─── SUPPLIED RECORDS

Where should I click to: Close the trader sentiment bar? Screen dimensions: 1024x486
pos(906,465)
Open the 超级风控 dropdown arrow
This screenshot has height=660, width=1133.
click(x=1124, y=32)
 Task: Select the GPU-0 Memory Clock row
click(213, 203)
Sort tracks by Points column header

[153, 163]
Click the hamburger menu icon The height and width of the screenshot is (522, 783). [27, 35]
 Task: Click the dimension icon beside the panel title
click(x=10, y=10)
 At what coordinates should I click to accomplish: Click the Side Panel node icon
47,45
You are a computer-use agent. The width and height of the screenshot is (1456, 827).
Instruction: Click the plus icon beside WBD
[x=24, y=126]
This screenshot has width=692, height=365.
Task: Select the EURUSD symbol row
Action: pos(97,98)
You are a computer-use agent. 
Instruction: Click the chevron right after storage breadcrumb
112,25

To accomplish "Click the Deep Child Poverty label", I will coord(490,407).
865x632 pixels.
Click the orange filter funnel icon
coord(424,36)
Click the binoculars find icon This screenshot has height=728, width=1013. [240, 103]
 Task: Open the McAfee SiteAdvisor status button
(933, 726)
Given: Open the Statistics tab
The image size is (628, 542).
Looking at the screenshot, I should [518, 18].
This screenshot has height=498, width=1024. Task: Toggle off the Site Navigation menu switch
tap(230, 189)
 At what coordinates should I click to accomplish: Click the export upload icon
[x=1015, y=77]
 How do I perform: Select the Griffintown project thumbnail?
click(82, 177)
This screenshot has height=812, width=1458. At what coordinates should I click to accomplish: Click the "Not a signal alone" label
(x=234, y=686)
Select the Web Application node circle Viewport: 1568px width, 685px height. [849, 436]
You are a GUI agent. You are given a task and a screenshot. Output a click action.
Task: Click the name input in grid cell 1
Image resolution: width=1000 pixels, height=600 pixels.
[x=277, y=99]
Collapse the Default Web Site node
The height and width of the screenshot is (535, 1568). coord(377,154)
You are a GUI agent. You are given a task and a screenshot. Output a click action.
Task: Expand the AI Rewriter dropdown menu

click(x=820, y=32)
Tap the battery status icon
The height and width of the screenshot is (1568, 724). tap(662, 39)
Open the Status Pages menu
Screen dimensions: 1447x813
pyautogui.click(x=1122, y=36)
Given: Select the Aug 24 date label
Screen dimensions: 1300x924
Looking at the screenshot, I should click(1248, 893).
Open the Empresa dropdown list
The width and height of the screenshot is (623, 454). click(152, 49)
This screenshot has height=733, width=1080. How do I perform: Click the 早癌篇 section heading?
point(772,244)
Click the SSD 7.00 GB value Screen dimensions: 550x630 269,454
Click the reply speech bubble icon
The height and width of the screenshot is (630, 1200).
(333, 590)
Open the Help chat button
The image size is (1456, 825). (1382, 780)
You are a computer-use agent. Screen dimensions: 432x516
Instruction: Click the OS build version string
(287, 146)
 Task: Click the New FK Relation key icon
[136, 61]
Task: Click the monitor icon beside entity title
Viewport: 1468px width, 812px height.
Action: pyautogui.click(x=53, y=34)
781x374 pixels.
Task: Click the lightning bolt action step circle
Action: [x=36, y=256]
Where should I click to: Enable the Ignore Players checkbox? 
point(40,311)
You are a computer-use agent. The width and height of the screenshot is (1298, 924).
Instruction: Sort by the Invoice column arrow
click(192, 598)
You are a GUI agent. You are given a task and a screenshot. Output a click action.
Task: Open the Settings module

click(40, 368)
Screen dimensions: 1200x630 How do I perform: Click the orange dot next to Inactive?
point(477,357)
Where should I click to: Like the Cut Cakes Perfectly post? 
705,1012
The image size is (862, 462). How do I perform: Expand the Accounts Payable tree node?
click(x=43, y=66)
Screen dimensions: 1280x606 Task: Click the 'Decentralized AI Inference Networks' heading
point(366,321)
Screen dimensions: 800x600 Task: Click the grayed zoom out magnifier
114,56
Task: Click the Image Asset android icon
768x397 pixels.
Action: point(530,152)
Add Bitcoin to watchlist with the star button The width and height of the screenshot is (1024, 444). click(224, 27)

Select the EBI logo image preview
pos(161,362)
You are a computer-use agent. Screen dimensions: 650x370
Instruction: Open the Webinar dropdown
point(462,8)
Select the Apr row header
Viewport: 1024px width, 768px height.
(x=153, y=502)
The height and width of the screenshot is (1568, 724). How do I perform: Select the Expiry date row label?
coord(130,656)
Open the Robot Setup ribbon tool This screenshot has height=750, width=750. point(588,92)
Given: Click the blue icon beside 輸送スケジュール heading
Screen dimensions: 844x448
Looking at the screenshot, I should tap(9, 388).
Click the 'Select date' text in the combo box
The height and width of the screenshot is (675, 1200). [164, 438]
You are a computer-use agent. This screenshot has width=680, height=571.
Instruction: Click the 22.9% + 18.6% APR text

──────

**PROBLEM REQUIREMENTS:** Write the listing out again in its entirety, exactly.

**WRITTEN RESPONSE:**
Where should I click to: Close the trader sentiment bar? Screen dimensions: 1024x486
pos(906,465)
Open the 超级风控 dropdown arrow
This screenshot has height=660, width=1133.
click(x=1124, y=32)
 Task: Select the GPU-0 Memory Clock row
click(213, 203)
Sort tracks by Points column header

[153, 163]
Click the hamburger menu icon The height and width of the screenshot is (522, 783). [27, 35]
 Task: Click the dimension icon beside the panel title
click(x=10, y=10)
 At what coordinates should I click to accomplish: Click the Side Panel node icon
47,45
You are a computer-use agent. The width and height of the screenshot is (1456, 827).
Instruction: Click the plus icon beside WBD
[x=24, y=126]
This screenshot has width=692, height=365.
Task: Select the EURUSD symbol row
Action: pos(97,98)
You are a computer-use agent. 
Instruction: Click the chevron right after storage breadcrumb
112,25

To accomplish "Click the Deep Child Poverty label", I will coord(490,407).
865x632 pixels.
Click the orange filter funnel icon
coord(424,36)
Click the binoculars find icon This screenshot has height=728, width=1013. [240, 103]
 Task: Open the McAfee SiteAdvisor status button
(933, 726)
Given: Open the Statistics tab
The image size is (628, 542).
Looking at the screenshot, I should [518, 18].
This screenshot has height=498, width=1024. Task: Toggle off the Site Navigation menu switch
tap(230, 189)
 At what coordinates should I click to accomplish: Click the export upload icon
[x=1015, y=77]
 How do I perform: Select the Griffintown project thumbnail?
click(82, 177)
This screenshot has height=812, width=1458. At what coordinates should I click to accomplish: Click the "Not a signal alone" label
(x=234, y=686)
Select the Web Application node circle Viewport: 1568px width, 685px height. [849, 436]
You are a GUI agent. You are given a task and a screenshot. Output a click action.
Task: Click the name input in grid cell 1
Image resolution: width=1000 pixels, height=600 pixels.
[x=277, y=99]
Collapse the Default Web Site node
The height and width of the screenshot is (535, 1568). coord(377,154)
You are a GUI agent. You are given a task and a screenshot. Output a click action.
Task: Expand the AI Rewriter dropdown menu

click(x=820, y=32)
Tap the battery status icon
The height and width of the screenshot is (1568, 724). tap(662, 39)
Open the Status Pages menu
Screen dimensions: 1447x813
pyautogui.click(x=1122, y=36)
Given: Select the Aug 24 date label
Screen dimensions: 1300x924
Looking at the screenshot, I should click(1248, 893).
Open the Empresa dropdown list
The width and height of the screenshot is (623, 454). click(152, 49)
This screenshot has height=733, width=1080. How do I perform: Click the 早癌篇 section heading?
point(772,244)
Click the SSD 7.00 GB value Screen dimensions: 550x630 269,454
Click the reply speech bubble icon
The height and width of the screenshot is (630, 1200).
(333, 590)
Open the Help chat button
The image size is (1456, 825). (1382, 780)
You are a computer-use agent. Screen dimensions: 432x516
Instruction: Click the OS build version string
(287, 146)
 Task: Click the New FK Relation key icon
[136, 61]
Task: Click the monitor icon beside entity title
Viewport: 1468px width, 812px height.
Action: pyautogui.click(x=53, y=34)
781x374 pixels.
Task: Click the lightning bolt action step circle
Action: [x=36, y=256]
Where should I click to: Enable the Ignore Players checkbox? 
point(40,311)
You are a computer-use agent. The width and height of the screenshot is (1298, 924).
Instruction: Sort by the Invoice column arrow
click(192, 598)
You are a GUI agent. You are given a task and a screenshot. Output a click action.
Task: Open the Settings module

click(40, 368)
Screen dimensions: 1200x630 How do I perform: Click the orange dot next to Inactive?
point(477,357)
Where should I click to: Like the Cut Cakes Perfectly post? 
705,1012
The image size is (862, 462). How do I perform: Expand the Accounts Payable tree node?
click(x=43, y=66)
Screen dimensions: 1280x606 Task: Click the 'Decentralized AI Inference Networks' heading
point(366,321)
Screen dimensions: 800x600 Task: Click the grayed zoom out magnifier
114,56
Task: Click the Image Asset android icon
768x397 pixels.
Action: point(530,152)
Add Bitcoin to watchlist with the star button The width and height of the screenshot is (1024, 444). click(224, 27)

Select the EBI logo image preview
pos(161,362)
You are a computer-use agent. Screen dimensions: 650x370
Instruction: Open the Webinar dropdown
point(462,8)
Select the Apr row header
Viewport: 1024px width, 768px height.
(x=153, y=502)
The height and width of the screenshot is (1568, 724). How do I perform: Select the Expiry date row label?
coord(130,656)
Open the Robot Setup ribbon tool This screenshot has height=750, width=750. point(588,92)
Given: Click the blue icon beside 輸送スケジュール heading
Screen dimensions: 844x448
Looking at the screenshot, I should tap(9, 388).
Click the 'Select date' text in the combo box
The height and width of the screenshot is (675, 1200). [164, 438]
You are a computer-use agent. This screenshot has width=680, height=571.
Instruction: Click the 22.9% + 18.6% APR text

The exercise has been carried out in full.